I dust it off and hand it back. (I know. TOTALLY GROSS. but there were no other options)

Once I've get him cleaned up and back into shape, we squeezed out the door and I settled him into the carrier. I  invaded the flight attendants' space for a while as I rocked and cooed, in an attempt to get the little guy to sleep.

That plane backfired however, when a male flight attendant came along and ordered us back to our seat. The baby was wide awake.

I still had in him the carrier and he was sucking like crazy on his fingers - a sure sign that he was tired. But the guy in the middle seat was talking and making funny faces at Benjamin and I couldn't think of a polite way to tell him to knock it off.

Finally, I covered Ben with a coat and closed my eyes. Not very subtle. Ben closes his eyes for a few minutes and then concludes he's not ready for sleep. He pokes me a few times to make sure that I'm aware of his decision.

I pretend to snooze.

He makes a more determined effort, this time poking my face with his grubby little finger.

Except he misses and his finger goes up my nose.

I feel a pop and when I put my hand up to my face, it comes away covered in blood. Covered.

My darling child has given me a monster of a bloody nose.

There is blood on him, on my face, on my clothes, on the seat. I grope around for diaper wipes, while trying to shield my face from the guy sitting next to me.

It will not stop bleeding.

Finally it slows down and I am able to get mostly cleaned up. But that doesn't stop me from repeatedly wiping my face for the remainder of the flight, convinced that I still have goop smeared across my schnoz. I even ask the flight attendant before I get off to check me out - to make sure I'm blood-free.

Ben's eyes are as big as saucers and he's agitated. In an effort to soothe him, I reach for his bottle of milk and pop open the top.

Except that I forgot that liquids are [de]pressurized at altitude and the container spews milk everywhere, including all over the heads of the snoozing passengers in front of us. Two rows of people have just been rudely awakened by a mystery substance running down their faces.

By this point I'm apologizing profusely and trying to soothe a very agitated babe. The newly awaked passengers are pretty good sports. They pass around napkins to wipe themselves off. The bald guy directly in front of us spends a few minutes moping down his shiny pate. "What is it?" he asks.

"Milk", I say. "From a baby's bottle".

Except I forget to mention why type of milk it is. It's cow's milk, but given that I was nursing the baby in our row as they boarded the plane, they probably think its breast milk.
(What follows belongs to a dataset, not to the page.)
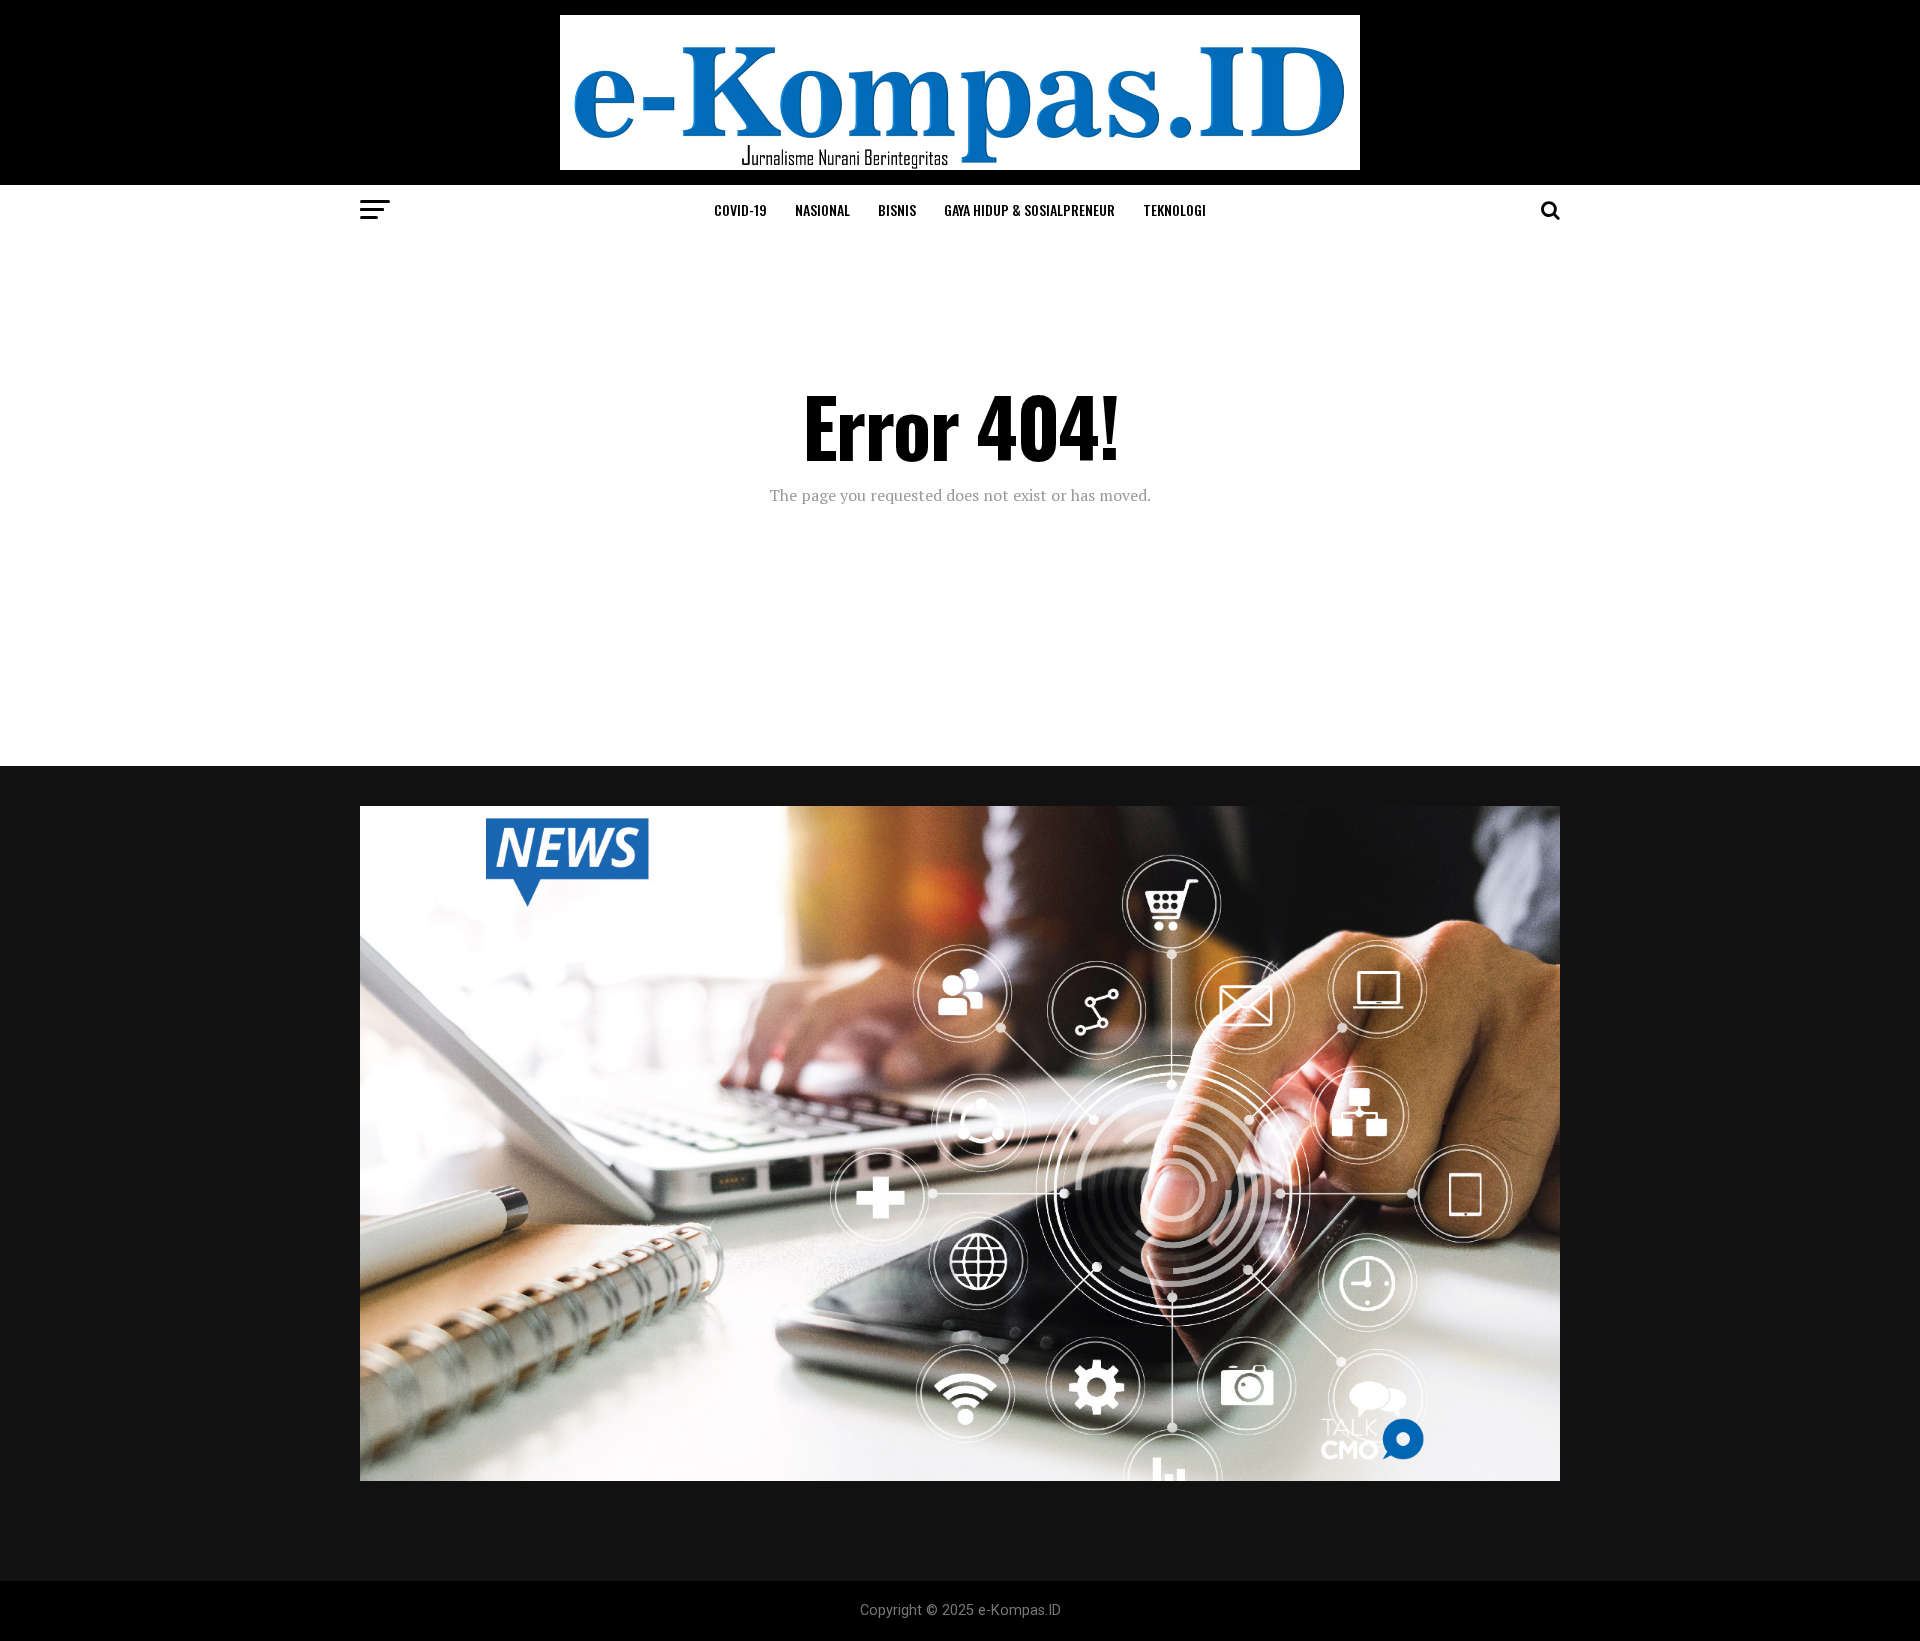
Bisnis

I don't realize my omission until we've left the terminal.

Upon landing, all the passengers disembark but I find myself still collecting Ben's toys, bloody wipes, and other items left over from the flight. The flight attendants are [nicely] trying to hurry me along; they've had a long day and this is their last flight. I get everything stuffed into the backpack and we wobble down the aisle.

Grateful to have survived the flight.

[The ride home from Anchorage to Seattle, in contrast, was lovely. Ben got his own seat and was happy to spend his time chowing down on ginger snaps and ogling the little girl in back of us. That flight started on a dramatic note, although I was thankful that it had nothing to do with us: airport police were in the process of arresting a woman that had hit another passenger over the head with her carry-on before boarding. She was visibly intoxicated and was screaming/swearing/spitting like crazy as we checked in. It took them ten minutes to fold her into the police car due to her erratic shenanigans. What a wacko.]